I don't see why a housed GPS would not work as long as you used a remote antenna on the surface and ran the wire down to you on (or as) your flag line. You would need to keep it tight though to keep the float above you. (lets see... $300 for the GPS, REALLY big $ for the custom Ikelite housing...)

You have to understand how a GPS receiver works to begin with... but with your idea of keeping a tight line to the surface..you're kidding right? Not even a metal rod could hold a straight line up at depth... unless you only plan to dive down to 10 feet or so... or have a metal tube that's about 10' in diameter. Any length of cable, wire, rope will be towed behind you...no matter how tight you get it.

Now back to how GPS receivers work... running A remote antenna will work... IF a GPS only used ONE antenna. The only way an idea like that would work is the way UnderWater GPS works... the buoys have GPS receivers each... then each buoy must relay it's position down to the underwater GPS, which must then recalculate it's position based on it's relative position to the bouys (at least 3 must be used for proper triangulation) then adjust to calculate proper GPS position based on buoy positions.

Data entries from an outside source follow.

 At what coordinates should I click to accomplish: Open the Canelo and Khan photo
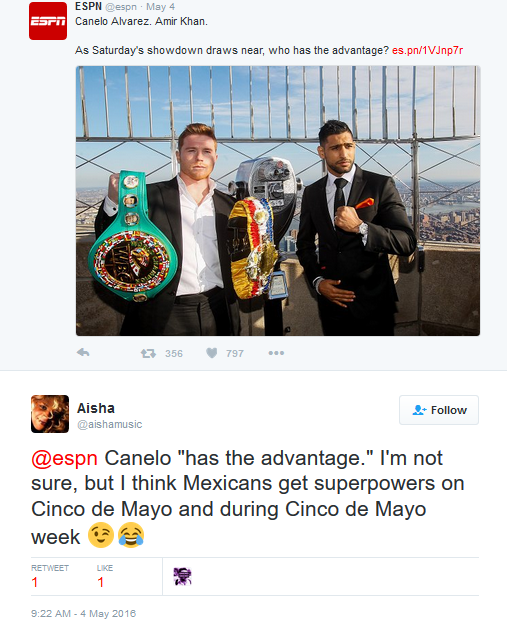click(x=278, y=201)
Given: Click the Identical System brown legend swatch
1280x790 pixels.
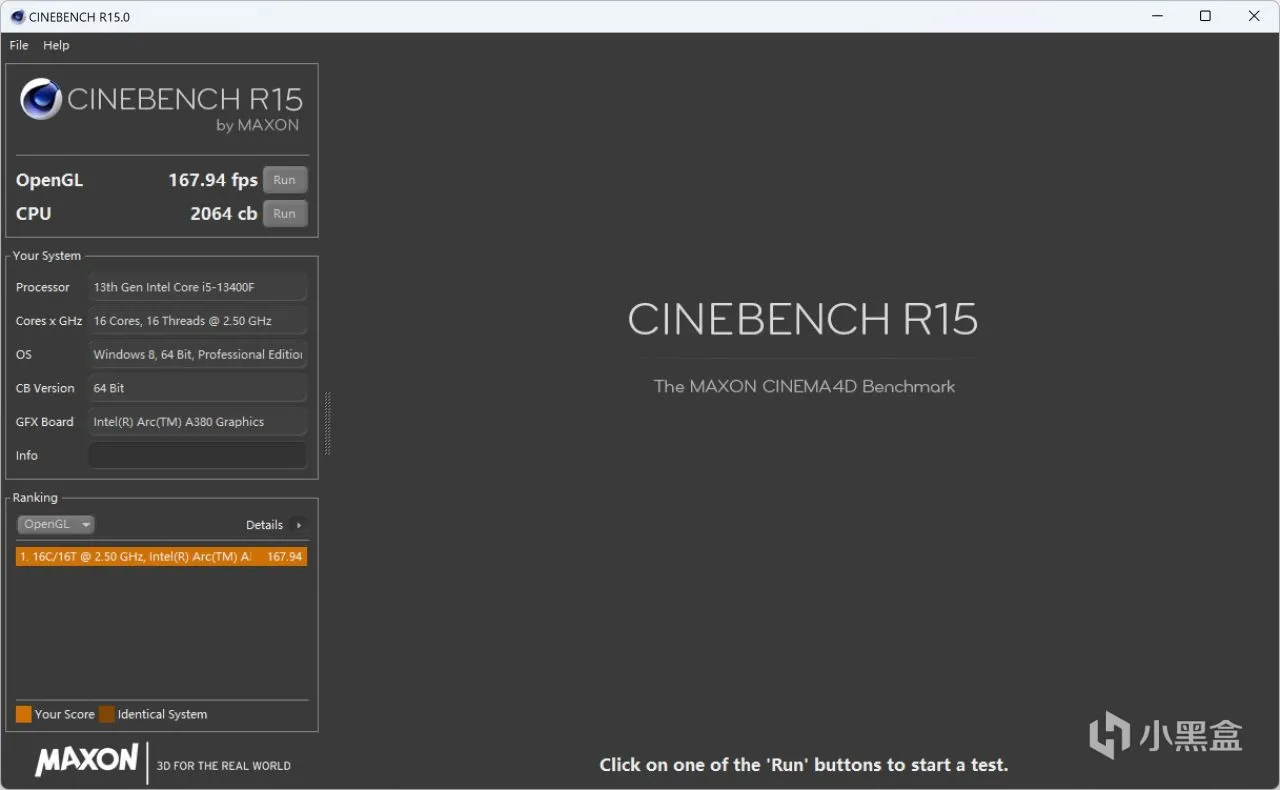Looking at the screenshot, I should tap(107, 714).

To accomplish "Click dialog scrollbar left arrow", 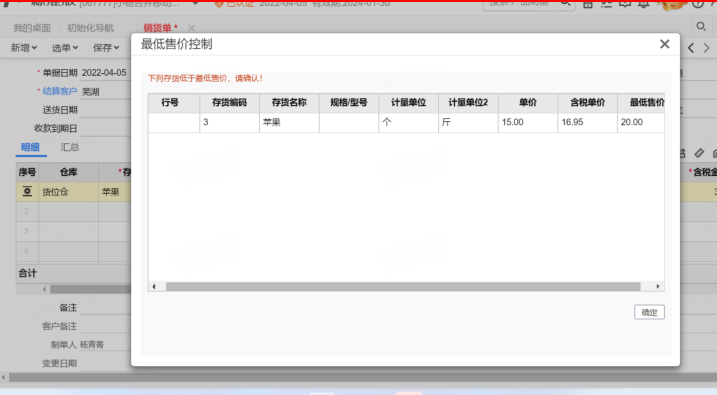I will click(x=154, y=287).
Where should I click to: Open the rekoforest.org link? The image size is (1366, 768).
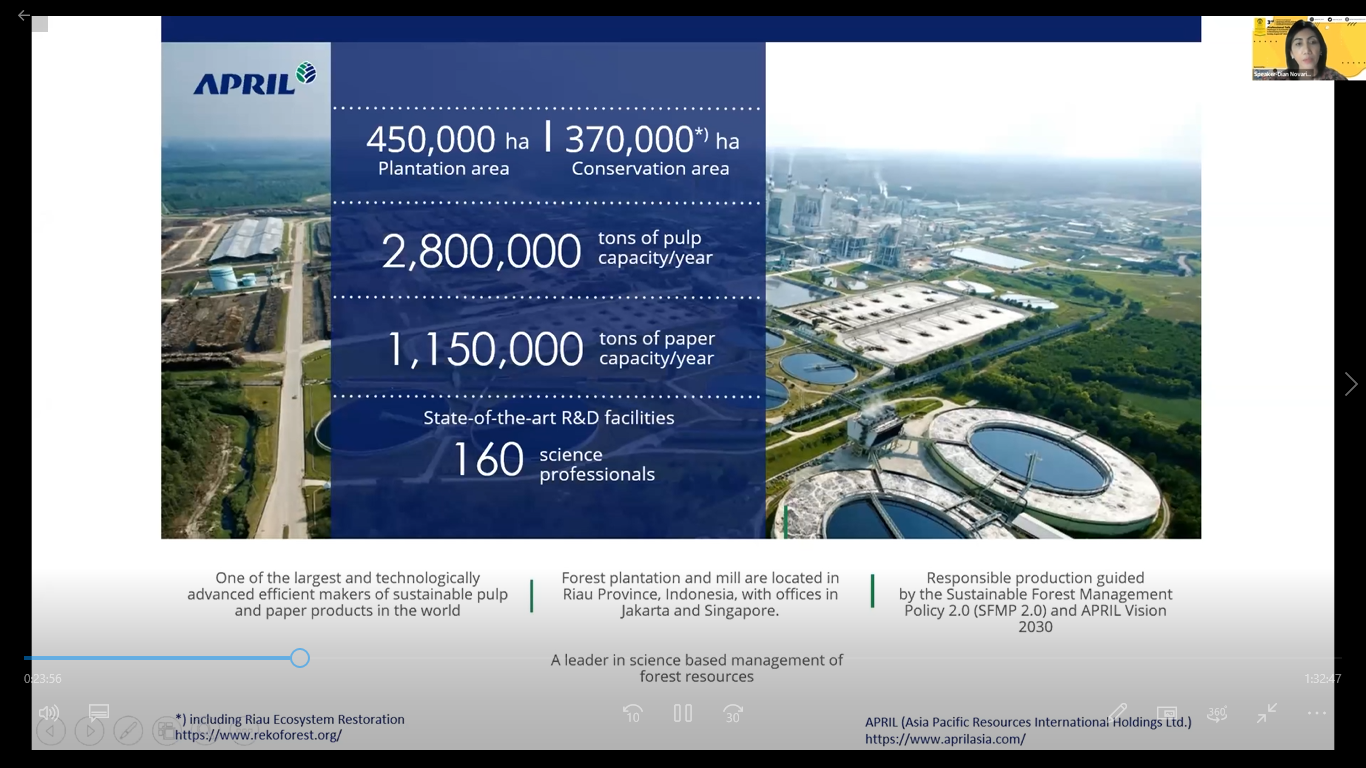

You're idea of running an antenna relay would work... IF you ran 12 (a modern GPS receiver has a 12-channel parallel antenna...meaning it can track 12 satellites for positioning... and MUST have a MINIMUM of 4) lines to the surface... and have separate relays for each antenna... but that wouldn't give you YOUR position, it would give you the position of the buoy or floating antenna.
 
Wait a minute, John. I realize that modern GPS's have arrays of antennas, but they are packaged in a single unit... are they not? You can purchase an antenna (array) for your car/boat that you slap on the roof as a single unit. It's not like you have to have 4 wires going from your receiver unit to your roof.
 
Actually the antenna extension has 12.

And when you do attach the antenna to your car or boat... the GPS display tracks the BOAT/CAR... not the unit itself anymore... the GPS will track the point where the satellite signals hit the antenna... not the unit that calculates it.

Now I think it's kind of pointless to have a GPS system that doesn't track your location...and just tracks a floating buoy don't you? You're better off with a normal buoy and buy a NeverLost system to find your way back.

Accurate GPS readings will be off since the floating antenna relay will ALWAYS trail behind you... or to your side...or whichever direction the current takes it... not to mention potential snag problems... cuz unlike a guideline, which doesn't move... you will HAVE to drag this antenna buoy around to get your position right? Since the GPS is tracking the buoy/relay and not you. If you go to the UnderwaterGPS site, you'll see that this is basically what they do... except they deploy 3 - 4 relays at different locations to act like satellites themselves... then teh GPS calculates based on triangulations from the 3-4 buoys.

trailing a non-fixed antenna relay will give you very inaccurate locations readings... maybe as far as a 60 foot radius... or at BEST 25 foot radius if WAAS is available.
 
jplacson once bubbled...
You have to understand how a GPS receiver works to begin with...

... IF a GPS only used ONE antenna.

... IF you ran 12 (a modern GPS receiver has a 12-channel parallel antenna...meaning it can track 12 satellites for positioning... and MUST have a MINIMUM of 4) lines to the surface... and have separate relays for each antenna... but that wouldn't give you YOUR position, it would give you the position of the buoy or floating antenna.
Even a 12 channel GPS has 1 and only 1 antenna. The GPS system uses code division multiplexing where the different satellites are detected using correlation techniques similar to that of the CDMA celluar system. A single coaxial cable is sufficient to connect the antenna with the main GPS unit.